Hier setzen Dennis Eversberg und seine Kolleg*innen von der Universität Jena mit ihrer theoretisch anspruchs- und empirisch gehaltvollen sowie eloquent und flüssig geschriebenen Studie an, die – diese Bemerkung sei gleich zu Anfang gestattet – auf den Schreibtisch jedes sozialökologisch interessierten Sozialwissenschaftlers und jeder reflektierten Umweltpolitikerin gehört. In Bourdieuscher Manier fragt die Studie nach Zusammenhängen von Sein und Bewusstsein, die weder deterministisch allein von der Seite der Sozialstruktur her zu erklären noch befriedigend aufzulösen sind in das Spiel von „diskursiven Konjunkturen oder Krisen“ (S. 70). Sie macht damit all jenen ein Orientierungsangebot, die sich fragen, welche Motive eines sachangemessenen Umgangs mit den ökologischen Herausforderungen in unserem Land (und wohl auch in anderen westlichen Gesellschaften) bei welchen Teilen der Bevölkerung überhaupt noch auf ein Entgegenkommen hoffen dürfen. Gerade weil die Wissenschaftler*innen sich auf relativ ‚alte‘ Umfragedaten aus der Zeit unmittelbar vor dem Ukrainekrieg stützen, auf geringfügig ältere Daten also als Mau und Kollegen in ihrer vielrezipierten Triggerpunkte-Studie, können sie glaubhaft dem bei retrospektiver Befassung mit dieser Studie sich aufdrängenden Eindruck entgegenwirken, vor wenigen Jahren noch habe es einen in der Bevölkerung stabil verankerten Klimakonsens gegeben. Die „ökologische Klassenfrage im Werden“ (Mau et al. 2023: 220) wird, das können Eversberg und Kolleg*innen mithilfe ihrer Datenexplorationen (Hauptkomponenten- und Clusteranalysen; S. 88ff.) zeigen, nicht bloß durch Distinktionsgebärden gut situierter ‚Ökos‘ affektiv angeheizt und betrifft auch nicht nur die innergesellschaftliche Verteilung von Transformationskosten.

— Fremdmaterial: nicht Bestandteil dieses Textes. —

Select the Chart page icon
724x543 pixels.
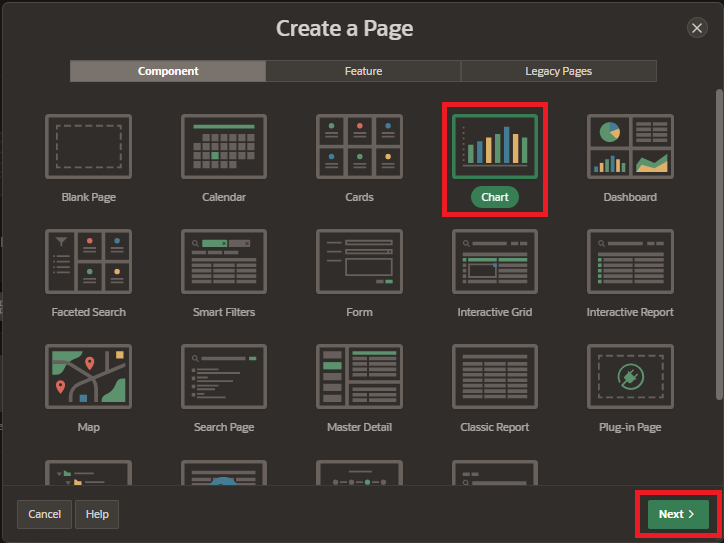click(x=495, y=147)
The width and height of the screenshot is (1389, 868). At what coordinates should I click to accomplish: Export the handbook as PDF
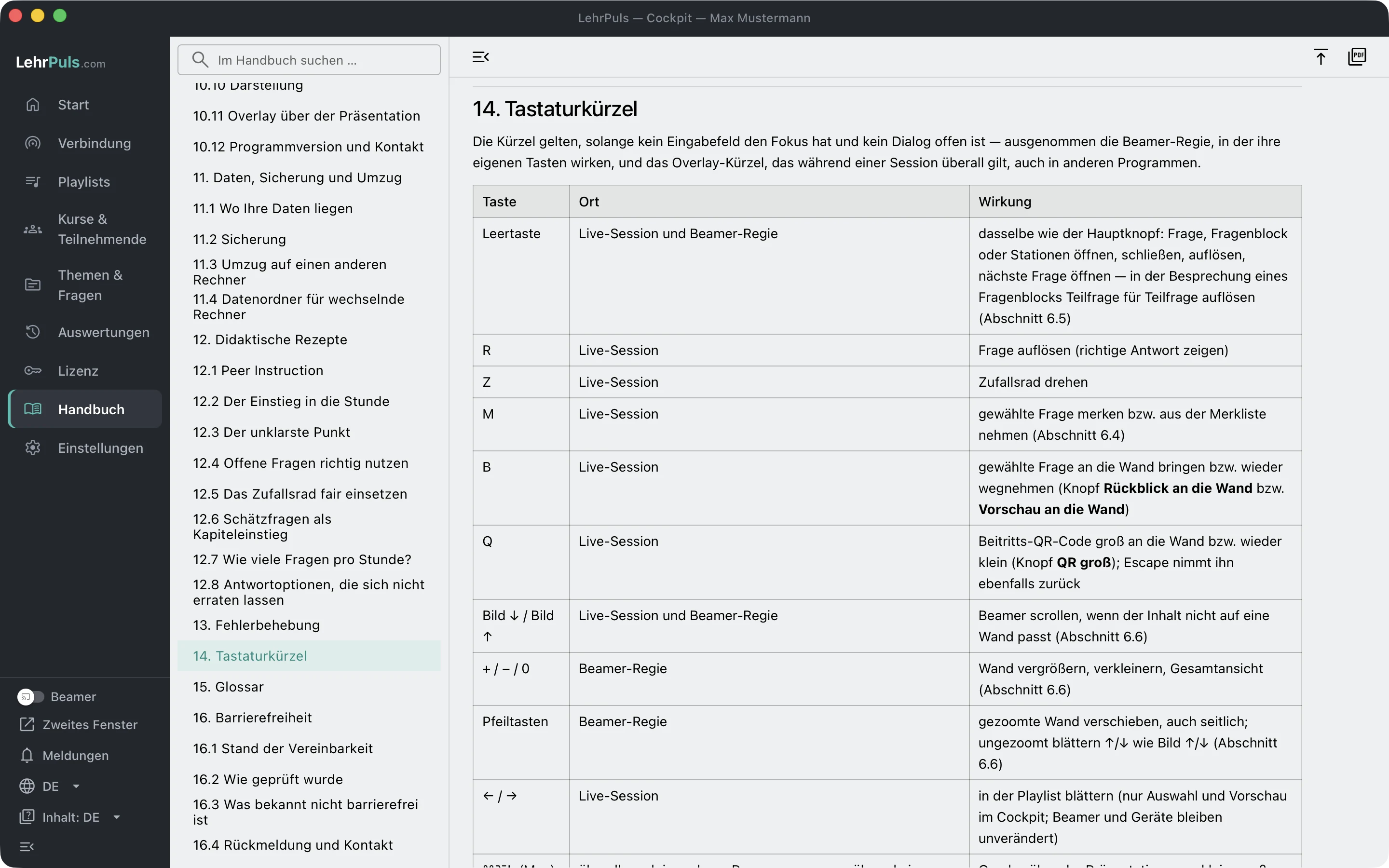(x=1357, y=57)
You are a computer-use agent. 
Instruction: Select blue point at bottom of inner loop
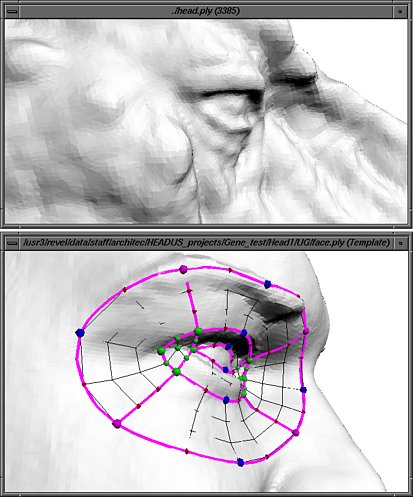click(226, 400)
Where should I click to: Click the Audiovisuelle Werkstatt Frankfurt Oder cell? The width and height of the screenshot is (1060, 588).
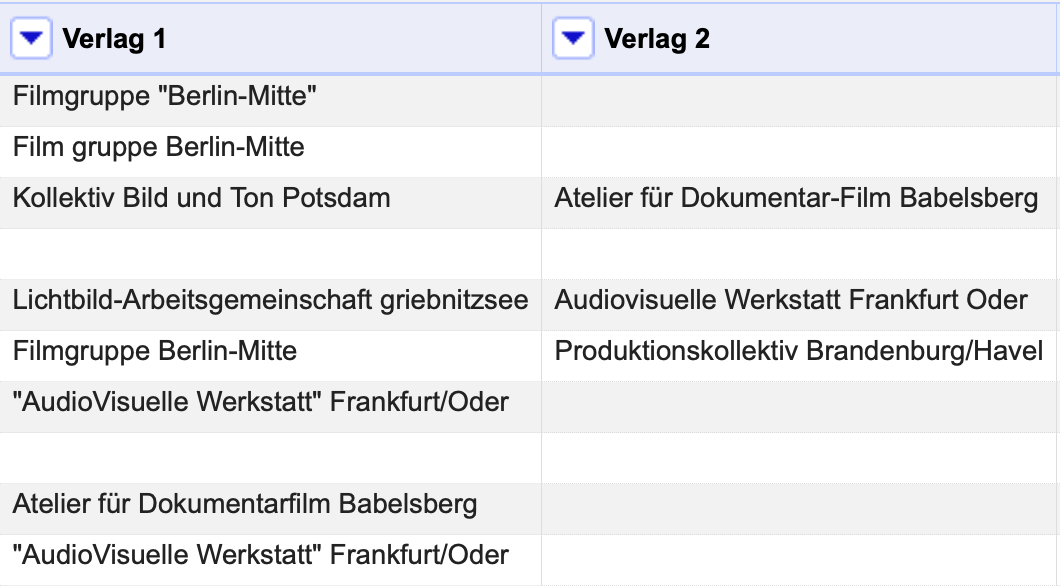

Der um solche Kosten sich drehende „Veränderungskonflikt“, wie ihn die Autor*innen nennen, ist einer zwischen der „abtrakte[n] Orientierung am langfristigen Überlebensinteresse“ und „einem Festhalten am bisher Gewohnten“, das sich „aus der konkreten Angewiesenheit auf einen bestimmten Arbeitsplatz oder auf konstante Benzinpreise … ergibt“ (S. 168). Diese Angewiesenheit spüren etwa ältere, geringverdienende Arbeitnehmer*innen in bestimmten Dienstleistungsbranchen, die sich durch die allgemeine Qualifikationsentwicklung abgehängt sehen und im von Politik und Gesellschaft stark abgewandten Mentalitätstyp der sog. „Zurückgezogenen Notwendigkeit“ konzentrieren (S. 109) – aber auch Menschen mit moderatem Einkommen in Büroberufen oder vom Typus „Hausfrau/-mann“, deren sog. „Harmonistischer Konformismus“ zum Zeitpunkt der Studie eher klassischen FDP-Positionen zuneigt (S. 101f.). Ähnlich wie Mau und Kollegen halten die Jenaer Autor*innen den Veränderungskonflikt um Kosten und Geschwindigkeit des Strukturwandels für zwar in realen lebensweltlichen Erfahrungen begründet, aber auch für medial und politisch aufgeputscht. Diese Vermutung ist plausibel, auch wenn sie dem eigenständigen Effekt entlang des medial induzierten Grüne-AfD-Gegensatzes sich scheidender Bekanntenkreise, von dem eingangs die Rede war und der in der Studie nur einmal kurz erwähnt wird (S. 35), womöglich nicht genug Beachtung zollt. Dies kann sie auch deshalb nicht, weil durch die Umfrage keine sozialen Netzwerke untersucht wurden (von Faber/Fritz 2023: 60-75); wie meist in der Einstellungs- und auch Lebensstilforschung handelt es sich bei den „Mentalitäten“, die im Zentrum dieser Studie stehen, um entlang ihrer Ähnlichkeiten in Lebenslage und Einstellungen aggregierte, abstrakte Gruppen von Individuen.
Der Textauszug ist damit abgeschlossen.